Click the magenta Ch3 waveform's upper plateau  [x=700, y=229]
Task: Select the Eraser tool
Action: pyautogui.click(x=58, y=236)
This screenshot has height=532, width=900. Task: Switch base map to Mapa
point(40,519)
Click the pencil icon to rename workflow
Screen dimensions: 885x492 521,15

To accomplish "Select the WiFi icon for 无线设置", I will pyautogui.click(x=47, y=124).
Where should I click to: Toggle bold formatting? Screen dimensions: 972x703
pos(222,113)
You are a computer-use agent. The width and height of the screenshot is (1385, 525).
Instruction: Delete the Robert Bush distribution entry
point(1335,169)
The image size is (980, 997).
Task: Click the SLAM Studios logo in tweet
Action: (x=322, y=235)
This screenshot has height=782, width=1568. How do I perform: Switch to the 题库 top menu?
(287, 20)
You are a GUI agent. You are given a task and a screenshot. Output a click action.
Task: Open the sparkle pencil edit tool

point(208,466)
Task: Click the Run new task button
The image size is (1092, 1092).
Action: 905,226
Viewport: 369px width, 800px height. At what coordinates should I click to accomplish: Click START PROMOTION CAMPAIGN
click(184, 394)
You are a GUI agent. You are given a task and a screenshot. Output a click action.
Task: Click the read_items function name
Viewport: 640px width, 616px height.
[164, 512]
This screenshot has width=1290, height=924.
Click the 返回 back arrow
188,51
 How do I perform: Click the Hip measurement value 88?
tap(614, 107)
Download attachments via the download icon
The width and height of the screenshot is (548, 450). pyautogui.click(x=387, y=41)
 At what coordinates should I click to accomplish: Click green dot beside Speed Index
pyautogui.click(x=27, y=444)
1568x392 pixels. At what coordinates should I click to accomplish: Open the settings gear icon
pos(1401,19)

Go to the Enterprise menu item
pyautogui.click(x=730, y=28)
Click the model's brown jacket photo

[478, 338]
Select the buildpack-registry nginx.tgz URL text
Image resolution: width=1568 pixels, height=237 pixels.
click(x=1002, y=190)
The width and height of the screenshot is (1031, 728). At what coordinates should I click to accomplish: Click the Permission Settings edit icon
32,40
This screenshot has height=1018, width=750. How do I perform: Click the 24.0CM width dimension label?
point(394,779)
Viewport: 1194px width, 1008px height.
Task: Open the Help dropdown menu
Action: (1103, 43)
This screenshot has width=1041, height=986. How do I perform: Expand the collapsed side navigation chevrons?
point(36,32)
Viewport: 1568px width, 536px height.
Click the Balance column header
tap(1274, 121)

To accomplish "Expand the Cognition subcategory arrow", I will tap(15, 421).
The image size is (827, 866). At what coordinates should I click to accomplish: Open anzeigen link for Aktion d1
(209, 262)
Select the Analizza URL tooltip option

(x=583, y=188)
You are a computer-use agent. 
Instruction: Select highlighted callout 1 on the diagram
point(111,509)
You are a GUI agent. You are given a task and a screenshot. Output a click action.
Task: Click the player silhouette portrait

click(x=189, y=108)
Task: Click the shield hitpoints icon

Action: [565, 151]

**Work instructions**
In the data above, find each line that uses the string "computer". Copy it.

**Output for this exercise**
You are a computer-use agent. The width and height of the screenshot is (1385, 525).
You are a computer-use agent. 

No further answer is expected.